From a comparison of the models’ performances, it can be observed that the LDA, SVM, and LR algorithms were found to be the most efficient for identifying the type of adulterant, yielding the highest accuracies, with the GB algorithm attaining slightly lower values in all cases. This outcome might be due to the principles of the LDA, SVM, and LR algorithms, all employing a function for classification analysis, while the GB algorithm employs decision trees. This observation might imply some linear correlations between the LIBS spectroscopic data.
4. Conclusions
In the present work, the detection of the adulteration of olive oil samples using the LIBS technique employing machine learning algorithms was investigated. The different issues of the discrimination of a pure EVOO sample from an adulterated one and the identification of the adulterant were addressed. To accomplish these tasks, EVOOs from different regions of Greece, namely, Crete, Lesvos, Kalamata, and Achaia, were used, and various commercial lower-quality oils, namely, pomace, soybean, corn, and sunflower, were used to prepare binary/adulterated mixtures.

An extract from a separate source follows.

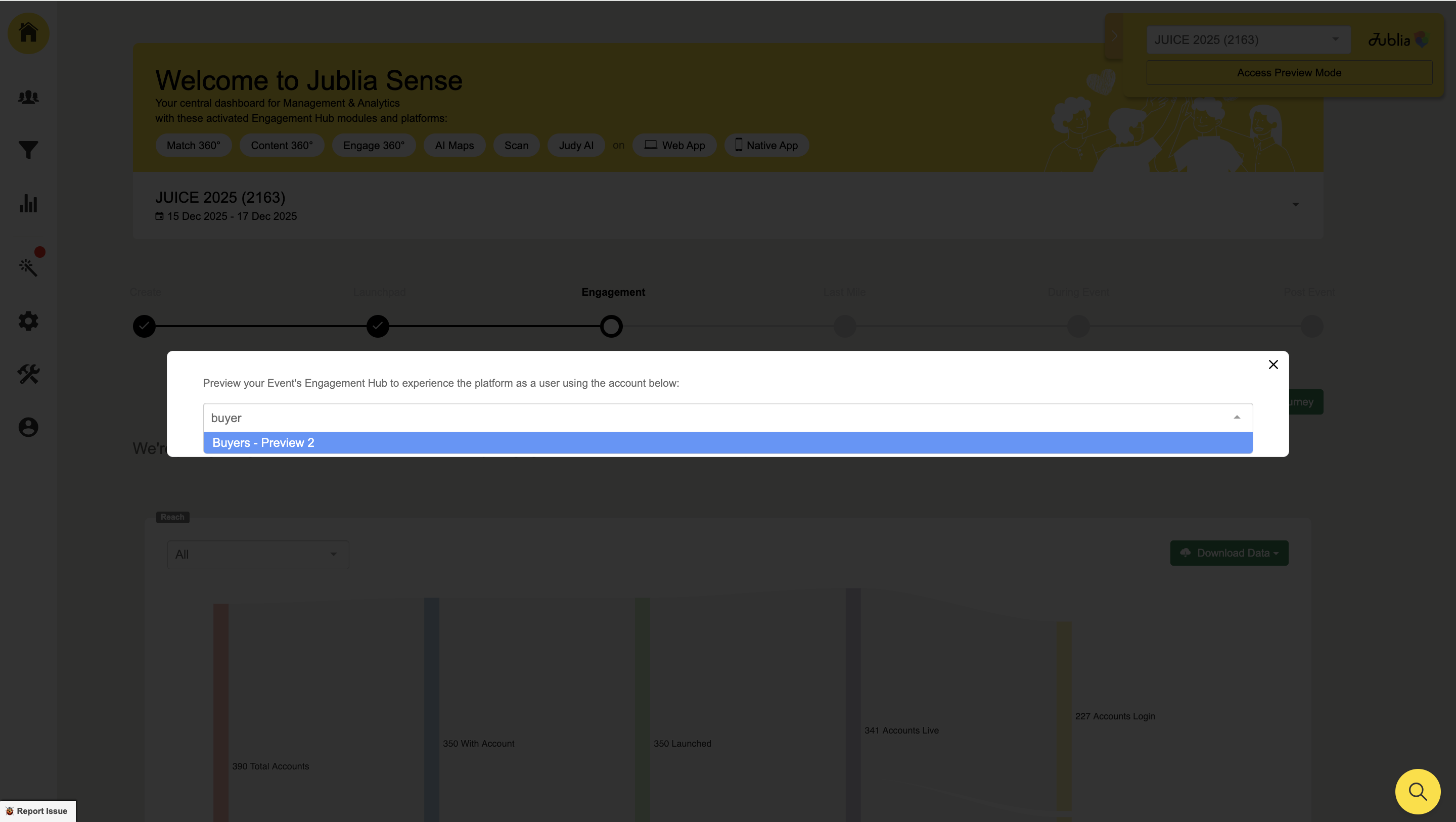Viewport: 1456px width, 822px height.
Task: Click Report Issue button
Action: pos(37,811)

The LIBS spectroscopic data were analyzed by employing several machine learning algorithms, i.e., PCA, LDA, SVMs, LR, and GB, which were evaluated systematically for their performance using both internal and external validation procedures. For the discrimination of the EVOO samples from the adulterated samples, all statistical models were found to operate successfully, achieving excellent predictive accuracies, attaining values as high as almost 100%. For the identification of the adulterant, accuracies between 92% and 99% were obtained. The present results unambiguously demonstrate the potential of LIBS for the detection of olive oil adulteration and its eventual implementation as an effective tool for fraud traceability, ensuring transparency in the supply chain and, consequently, the quality of olive oils.